Every season there’ve been hardy veggies left to the cold and snow, and this season, it’s a record quantity, with nearly 2,000′ (610m) of broccoli, cauliflower, cabbage, and kale that mostly started sizing up just as the farmers’ market finished at the end of October. It seems like a waste, but it’s only a typical garden gamble on the weather (I was trying for an extra, really late crop). The risk was clear back in August, and we didn’t get enough sun to push things along a tiny bit quicker. We did harvest a lot of the Red Russian flat-leaf kale (above), for a good four weeks, and one round of 1-2 lb (450-900g) cabbage (a nice size for a meal for one or two). And there’s been a lot of personal-use picking in November. The rest is a giant farm lab experiment, more exploration of the snow-on-veggies effect…

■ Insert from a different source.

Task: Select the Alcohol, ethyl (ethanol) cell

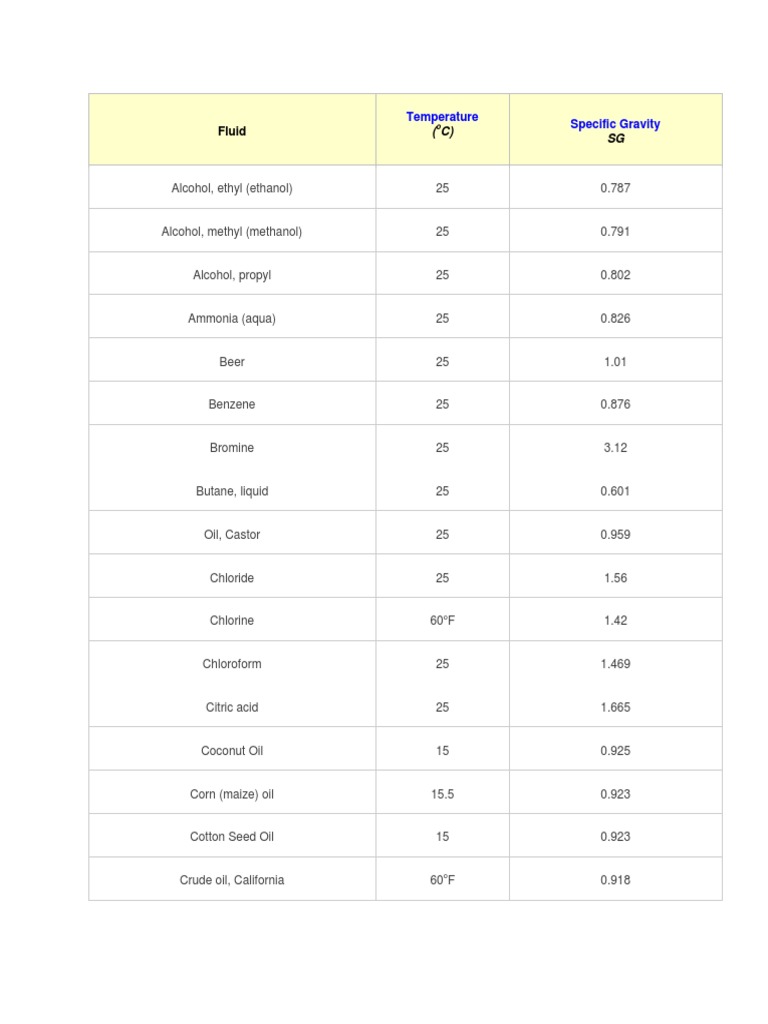Action: click(x=232, y=188)
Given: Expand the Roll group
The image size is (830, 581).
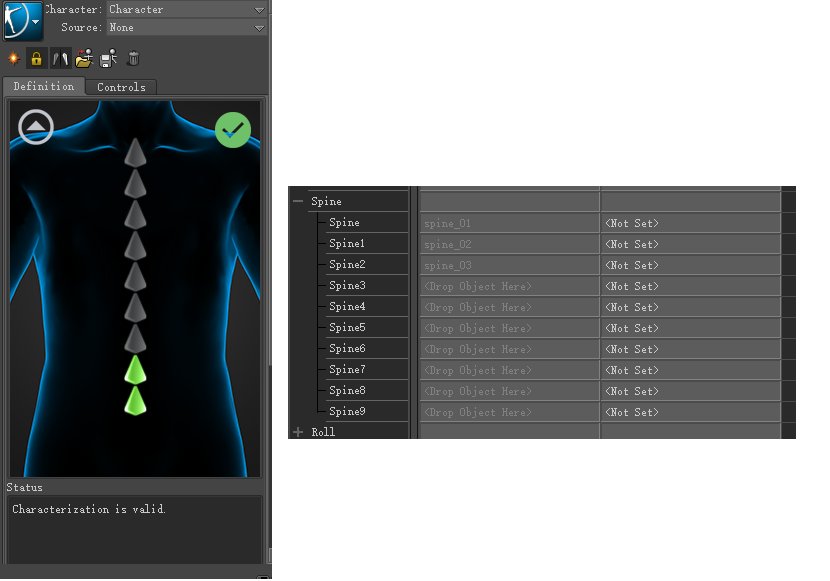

More than the snow, the many nights of extreme cold (-15°C/5°F) that came with it this year really blasted these guys, wilting them and burning leaves and buds. So, none of the crops are too firm or pretty, BUT, they’re still alive: for the most part, there’s good color and texture. The kale, always super-hardy, did the best from a let’s eat some perspective, with good texture and great taste. The broccoli, while a little wilty on the stems and burned on the buds, also tasted great, fresh and flavorful. The cauliflower did the worst, the heads really damaged by the freezing and thawing, too mushy for me to bother with a taste. (Eating raw was fine, but how would this all cook up? We may see…) We’d already reaped most of the filled-out cabbage, so the rest aren’t going to go anywhere from here…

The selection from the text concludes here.